▸ **Fragmento original**
"""

Una vez tuve quince años, de Irma Barón.
Por Juan Antonio Massone del Campo

 

         ¿Qué pueden tener de especial los quince años de alguien que, como en este caso, saben conmover, interesar y mantenernos en vilo de la curiosidad?
         La memoria personal es un formato muy atractivo, pero sumamente riesgoso si se desea traspasar, con vivacidad, el previsible anecdotario individual, cuyas referencias de data y singularidades podría sofocar las mejores intenciones literarias. 
         Chile ha tenido buenos representantes del género memorial. Hernán Díaz Arrieta, Alone, publicó un volumen acerca de sus ponderaciones de varias obras a este respecto. Augusto D´Halmar y sus Recuerdos olvidados, Pablo Neruda en Confieso que he vivido; el propio Alone aportó con Pretérito Imperfecto; Volodia Teitelboim entregó tres volúmenes; a los que pueden agregarse con plenos derechos Memorias de un desmemoriado de Ernesto Montenegro; La casa vieja de Jenaro Prieto; Historia de mi vida, de María Flora Yáñez; Memorias de un tolstoiano, de Fernando Santiván, y tantos más.
          La dificultad mayor de las memorias es lograr un perfil dinámico, un movimiento sin tropiezos en ese ir y venir desde lo íntimo a lo externo, con tanta felicidad narrativa que, de ninguna manera  se le sienta tirantez al hilo conductor y sí una coincidencia a los retazos escogidos que conforman el panorama revelado; al paso que ese mismo acopio de lo escogido permita olvidar tantos otros pormenores que fueron desestimados cuando se entrega la versión definitiva del texto. En suma, una memoria literaria no es sólo lo dicho, sino lo callado que viene a ser un silencio a tiempo, una suspensión de la confidencia para alcanzar el equilibrio de la atención sin el molesto exceso de un yo que acabe por irritar, en vez de mantener el interés.

"""

▸ **Qué debes hacer**
[a] En la reseña sobre Una vez tuve quince años, ¿por qué se considera la memoria personal un formato sumamente riesgoso? Responde en una a tres oraciones.
[b] Según la reseña sobre Una vez tuve quince años, ¿con qué obra aportó Alone al género memorial?
[c] Transcribe de la reseña sobre Una vez tuve quince años el pasaje que va desde "Chile ha tenido" hasta "y tantos más.", ambos incluidos.

▸ **Extracto de datos**
"""

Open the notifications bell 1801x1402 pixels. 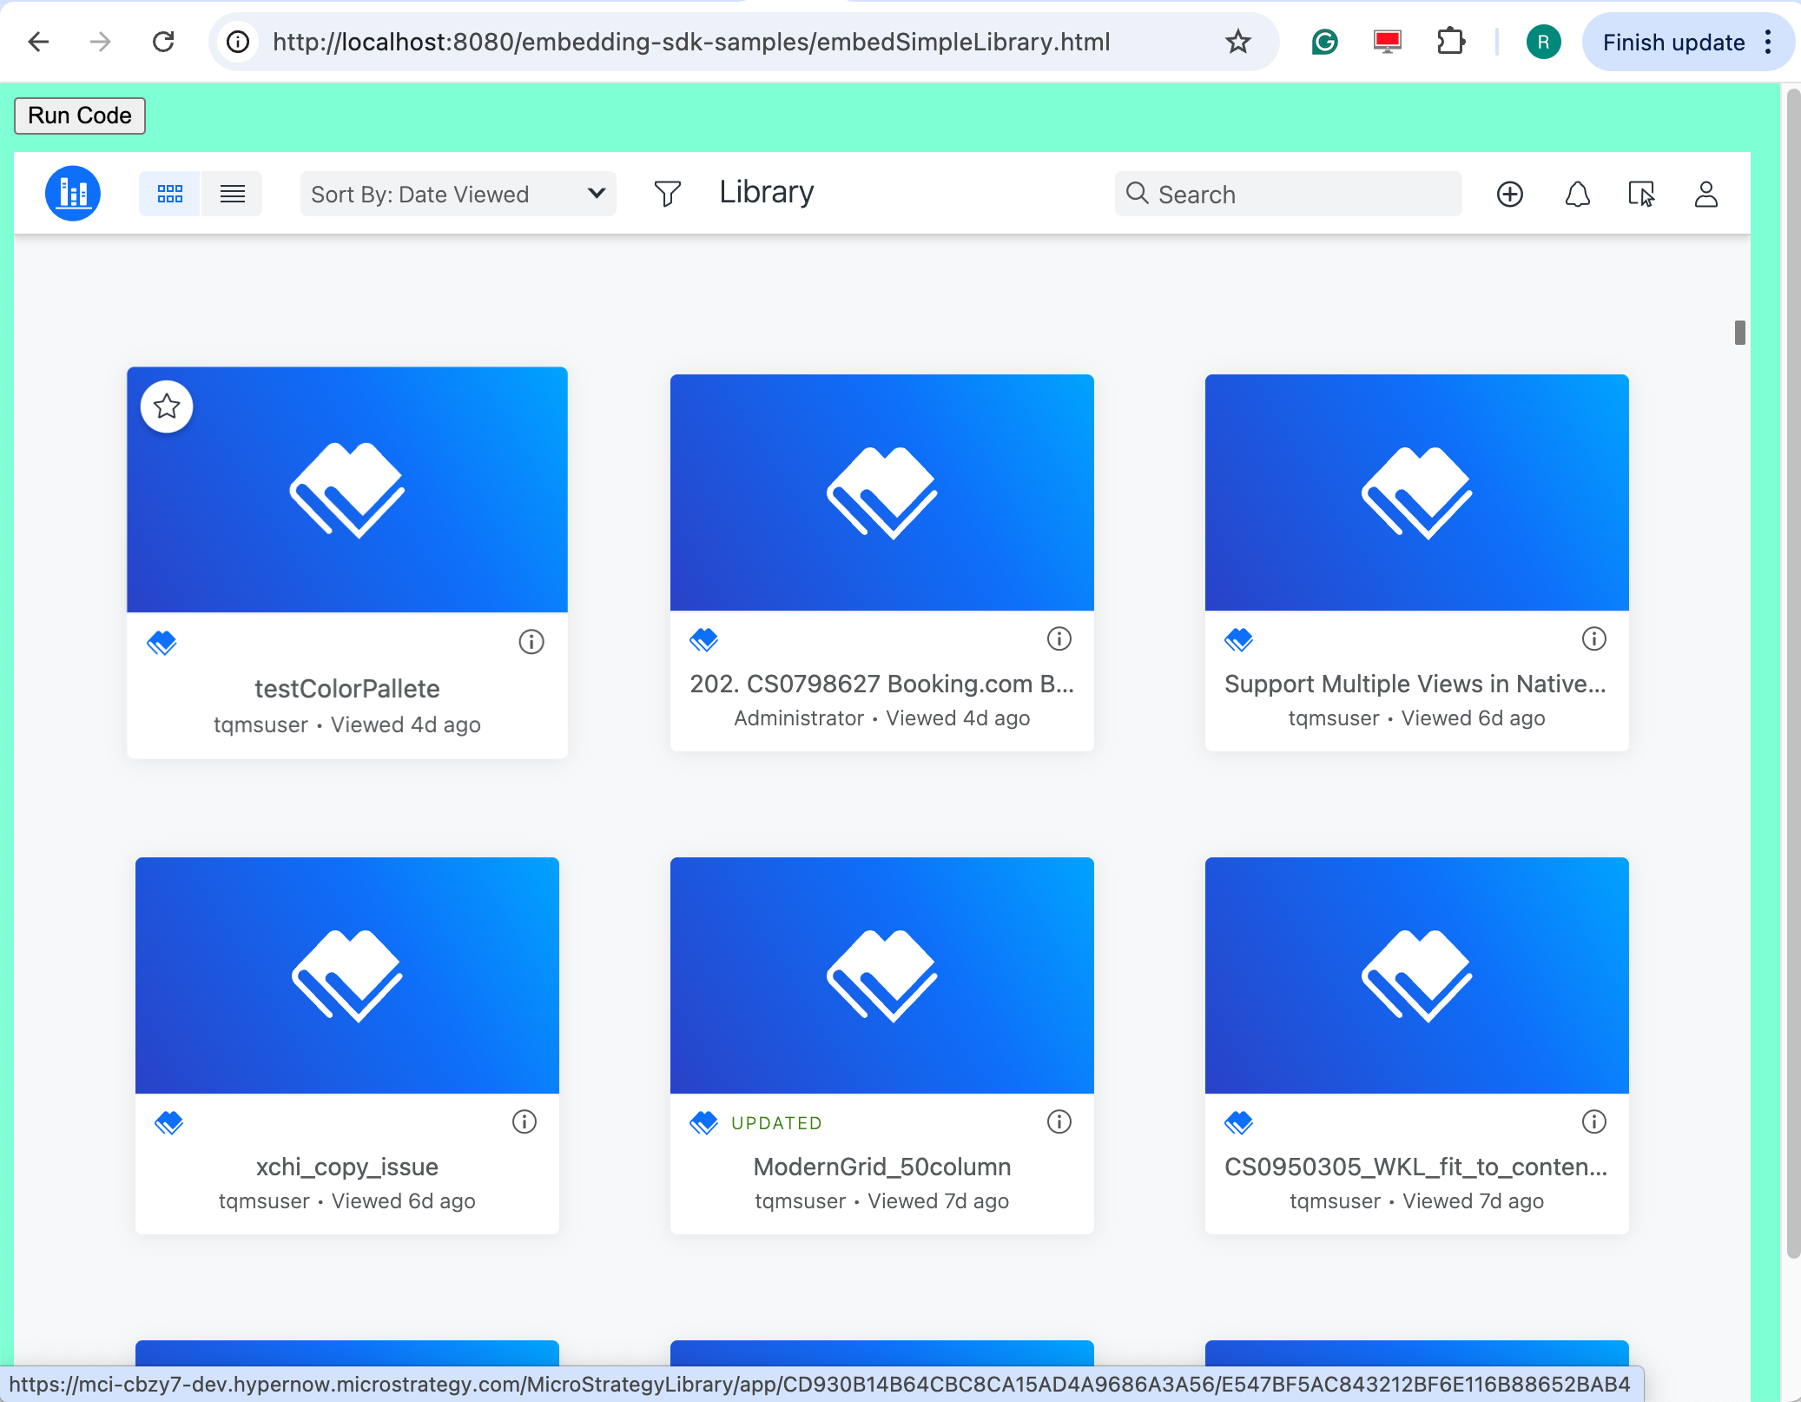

"""

▸ **Resultados del ejercicio**
[a] Es riesgosa cuando se quiere superar con vivacidad el previsible anecdotario individual. Las referencias de data y las singularidades de ese anecdotario podrían sofocar las mejores intenciones literarias.

[b] Con Pretérito Imperfecto.

[c]
Chile ha tenido buenos representantes del género memorial. Hernán Díaz Arrieta, Alone, publicó un volumen acerca de sus ponderaciones de varias obras a este respecto. Augusto D´Halmar y sus Recuerdos olvidados, Pablo Neruda en Confieso que he vivido; el propio Alone aportó con Pretérito Imperfecto; Volodia Teitelboim entregó tres volúmenes; a los que pueden agregarse con plenos derechos Memorias de un desmemoriado de Ernesto Montenegro; La casa vieja de Jenaro Prieto; Historia de mi vida, de María Flora Yáñez; Memorias de un tolstoiano, de Fernando Santiván, y tantos más.